TASK → Look through the listing below, and wherever a line has the string "height", copy it.

PROVIDED MATERIAL →

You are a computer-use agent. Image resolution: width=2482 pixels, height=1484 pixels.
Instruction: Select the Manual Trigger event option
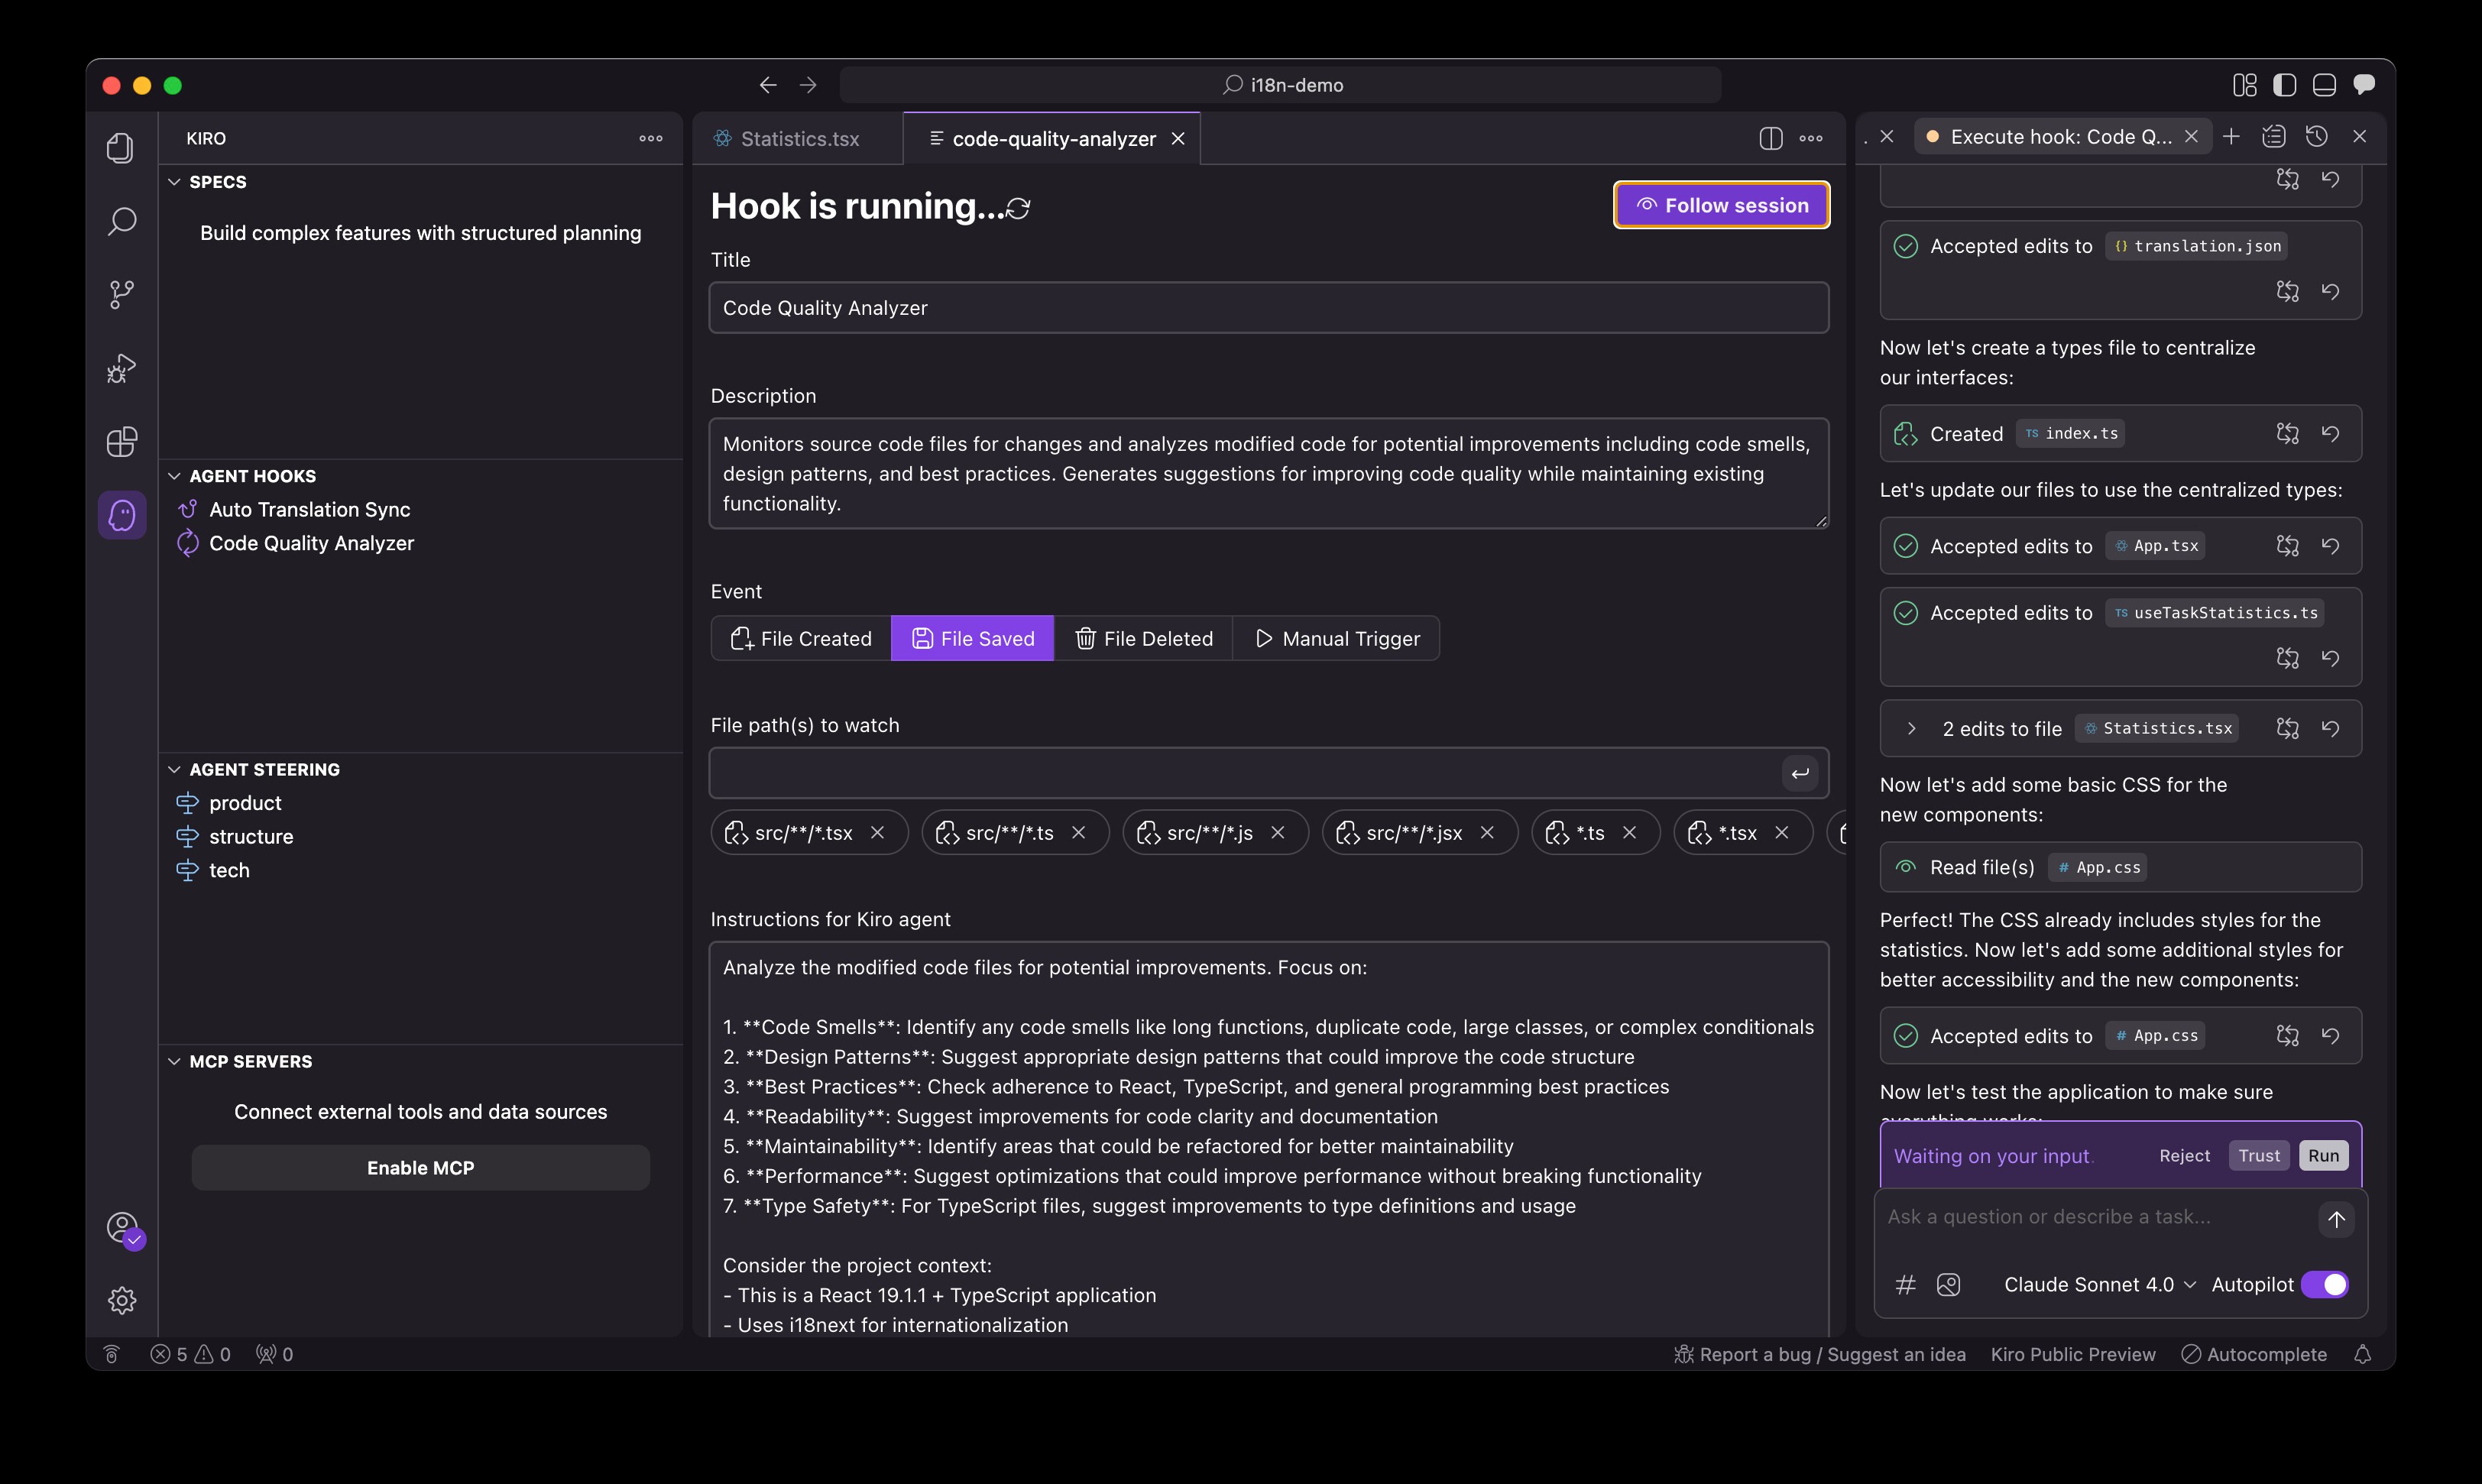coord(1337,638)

--

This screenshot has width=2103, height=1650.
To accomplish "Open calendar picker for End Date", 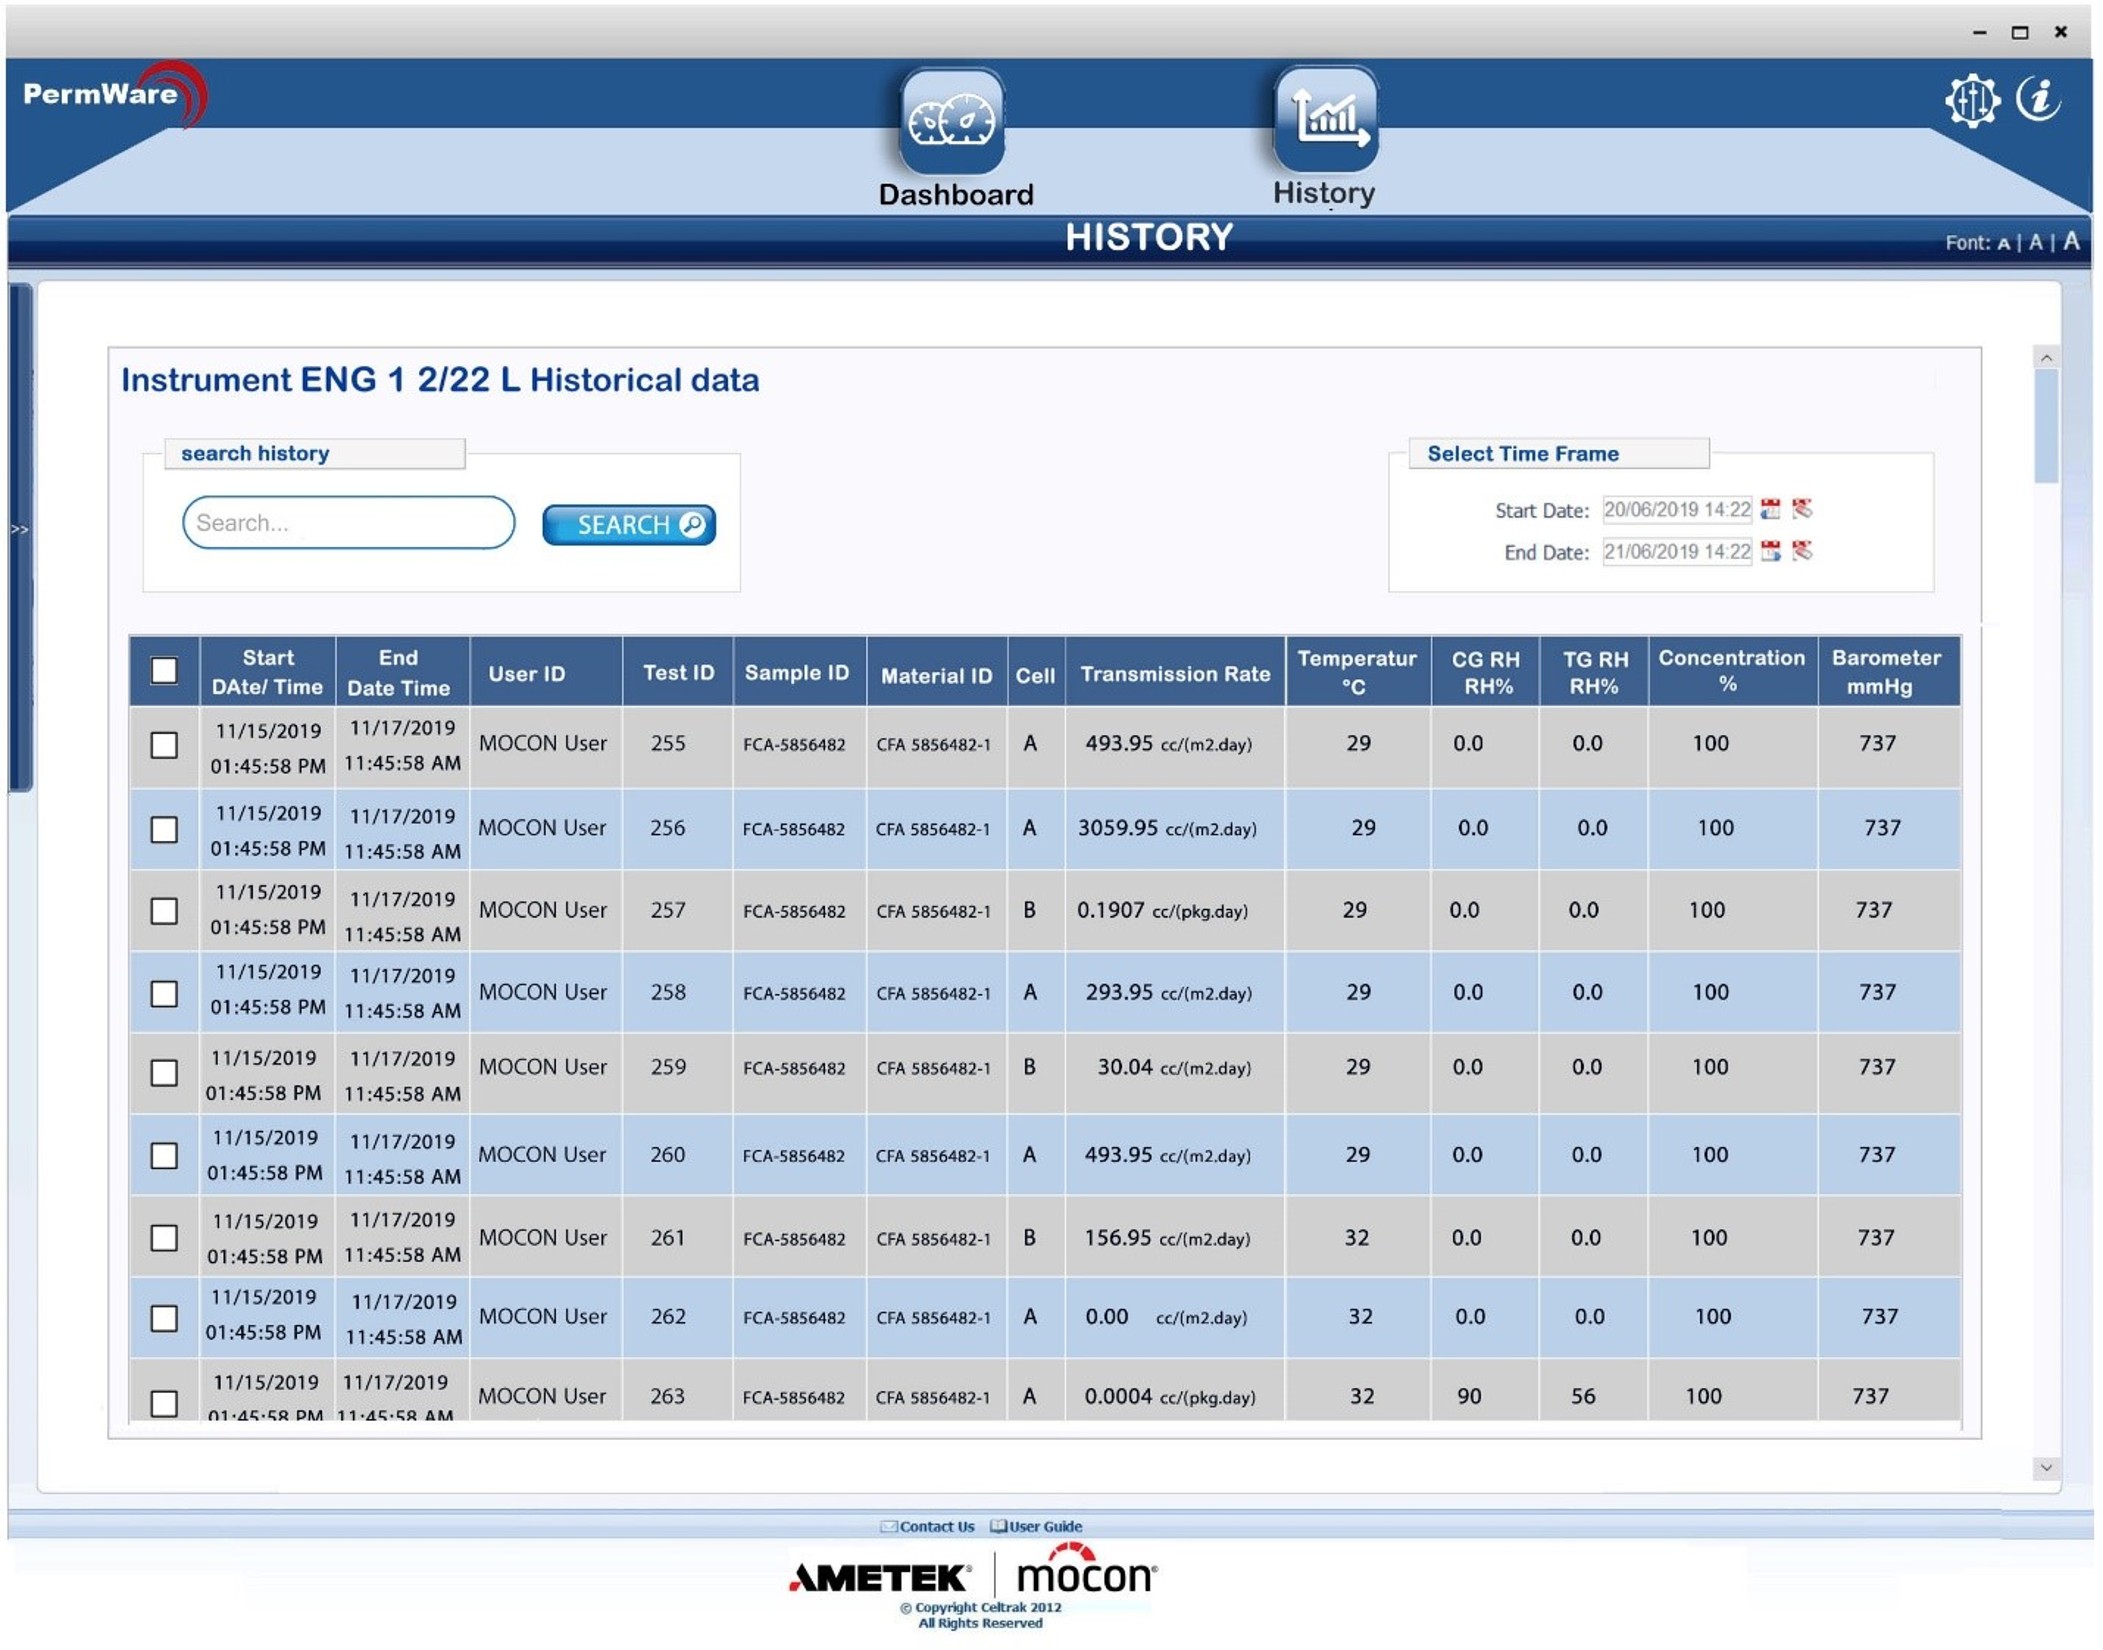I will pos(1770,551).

SOLUTION TO THIS PROBLEM →
You are a computer-use agent. Image resolution: width=2482 pixels, height=1484 pixels.
This screenshot has width=2103, height=1650.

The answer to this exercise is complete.